Le tout sur une seule page ! A la portée de tout ophtalmologiste…

Savoir communiquer

  • Avec le patient et son entourage : ce n’est pas toujours simple au regard des contraintes temporelles de plus en plus fortes qui concernent notre profession. Néanmoins 2 ou 3 minutes d’attention peuvent parfois tout changer.
  • Avec les autres professionnels :  les « 3 O » Ophtalmologiste Orthoptiste et Opticien  sont les interlocuteurs privilégiés mais médecin référent, gériatre, ergonome, ergothérapeute, spécialiste en locomotion,  psychologue, assistante sociale… beaucoup d’autres correspondants potentiels existent !

Travailler en réseau, même informel, signifie définir quels renseignements je peux et je dois fournir ? Cette activité chronophage, peut se faire sous forme de courrier mais aussi de fiches de liaison plus simple d’emploi  éditée par une association comme l’ARIBa , par des réseaux constitués ou par certaines enseignes d’optique. Le relai est  ensuite souvent assuré de façon fort efficace par l’orthoptiste ou l’opticien…

Où adresser mon patient ?

Pour les enfants de 0 à 20 ans des structures de type SESSAD (service de soins à domicile) existent désormais sur tout le territoire français : SAFEP de 0 à 3 ans et SAAAIS de 4 à 20ans. Les coordonnées sont disponibles auprès de la MDPH

Pour les adultes  peu de structures existent en France. Selon la localisation géographique les solutions diffèrent :

  • Existence d’un établissement spécialisé ou d’un réseau constitué de façon formelle  à proximité : un simple courrier suffit alors  pour adresser le patient.
  • Pas de structure connue : c’est le cas le plus fréquent ! Il faut alors avoir recours à des réseaux informels constitués selon les motivations locales…

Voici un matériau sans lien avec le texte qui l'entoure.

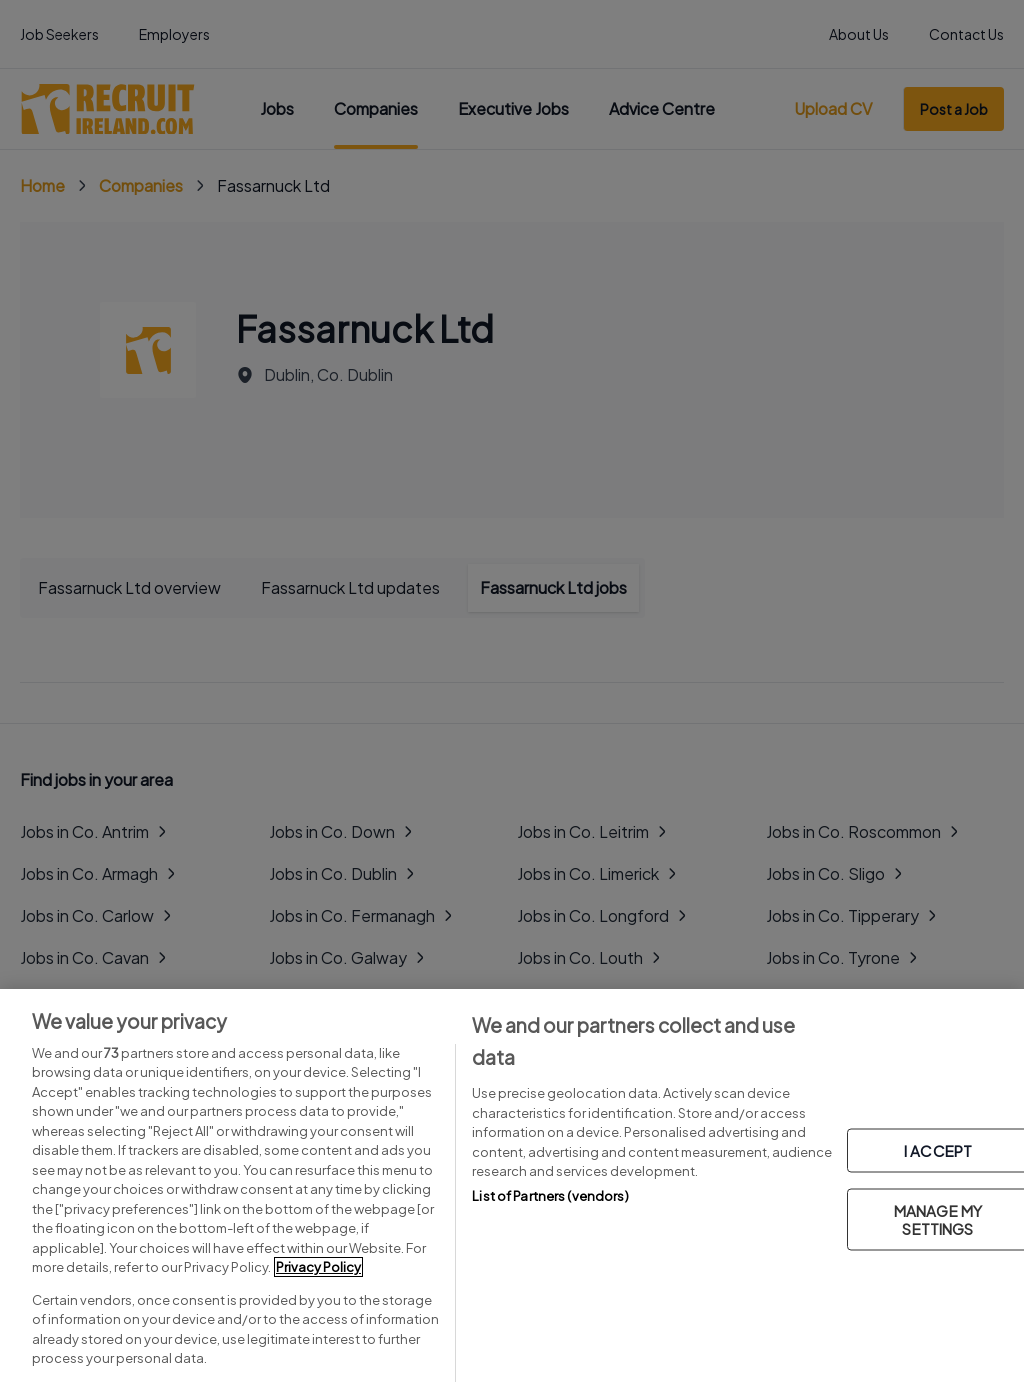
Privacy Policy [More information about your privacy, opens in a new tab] (318, 1267)
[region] (512, 1190)
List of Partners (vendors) (550, 1196)
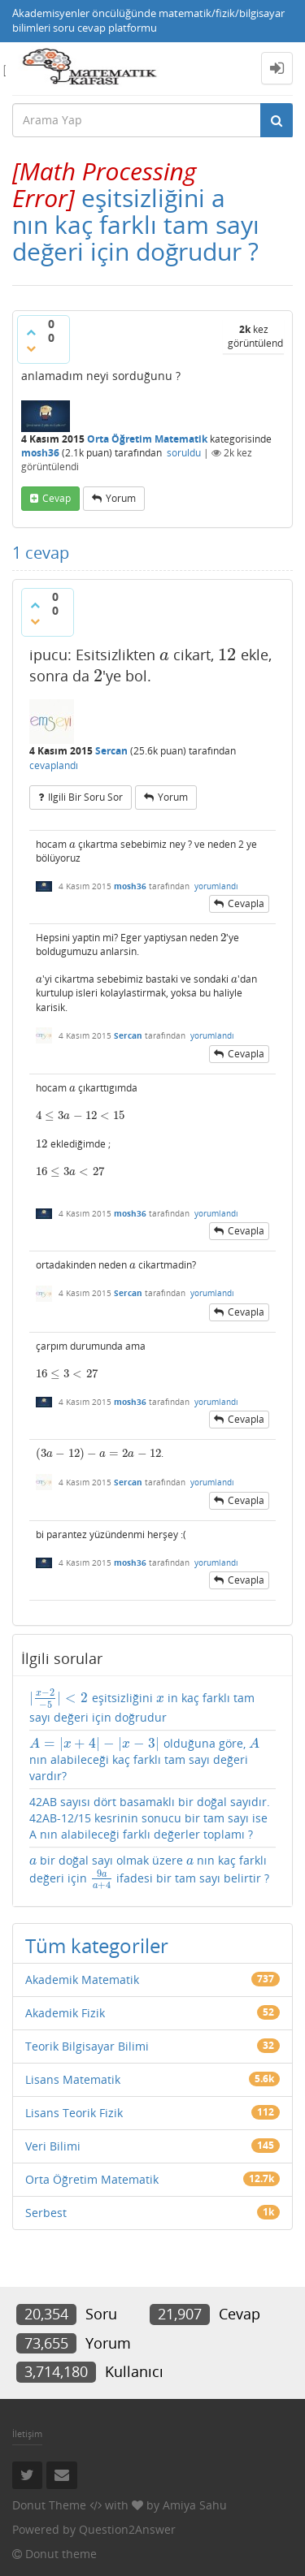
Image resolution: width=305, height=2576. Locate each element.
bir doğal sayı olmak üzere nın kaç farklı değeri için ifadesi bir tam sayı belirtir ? (149, 1871)
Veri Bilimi (53, 2146)
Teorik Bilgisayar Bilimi (87, 2046)
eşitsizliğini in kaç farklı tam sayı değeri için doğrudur (142, 1706)
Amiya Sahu (195, 2505)
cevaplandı (53, 765)
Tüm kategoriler (96, 1945)
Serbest (46, 2212)
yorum (121, 498)
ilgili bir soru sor (85, 797)
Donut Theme (49, 2505)
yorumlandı (216, 886)
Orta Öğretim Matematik (147, 439)
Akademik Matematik (82, 1979)
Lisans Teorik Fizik (74, 2112)
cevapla (246, 903)
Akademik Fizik (65, 2013)
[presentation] (104, 184)
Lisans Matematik (72, 2079)
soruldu (184, 453)
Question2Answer (127, 2529)
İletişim (27, 2433)
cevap (56, 498)
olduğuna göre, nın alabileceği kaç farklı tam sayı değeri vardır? (144, 1759)
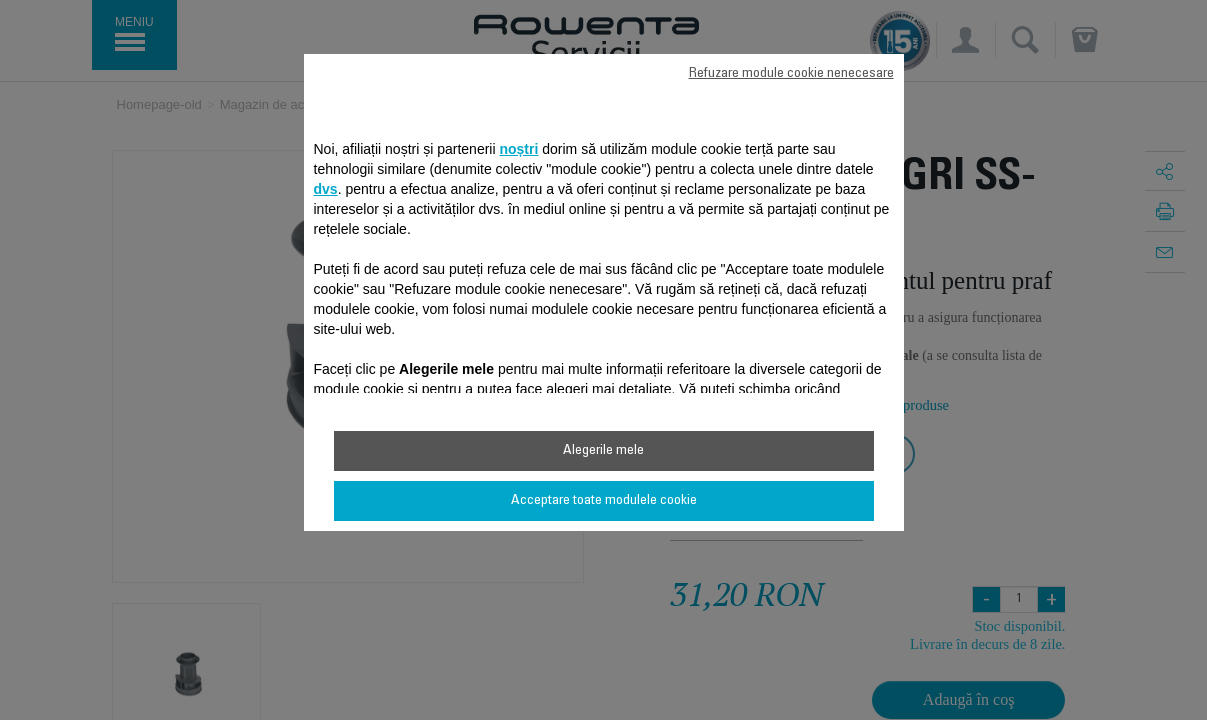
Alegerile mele (603, 451)
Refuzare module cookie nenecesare (791, 74)
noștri (518, 149)
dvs (326, 189)
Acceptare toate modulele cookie (604, 501)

Un guide utile peut être l’annuaire de l’ARIBa  association qui  cherche à regrouper l’ensemble des professionnels concernés par la Basse Vision dans tous les domaines médicaux, médico social  ect…

En conclusion il est certain que les techniques de ré adaptation du handicap visuel demandent une prise en charge spécialisée, mais chaque ophtalmologiste doit pouvoir répondre à la demande de ces patients dans ce domaine. La principale difficulté ne concerne pas la rédaction de 2 ou 3 certificats, mais l’opportunité de pouvoir rentrer en contact avec les professionnels de proximité susceptibles d’aider au mieux les malvoyants.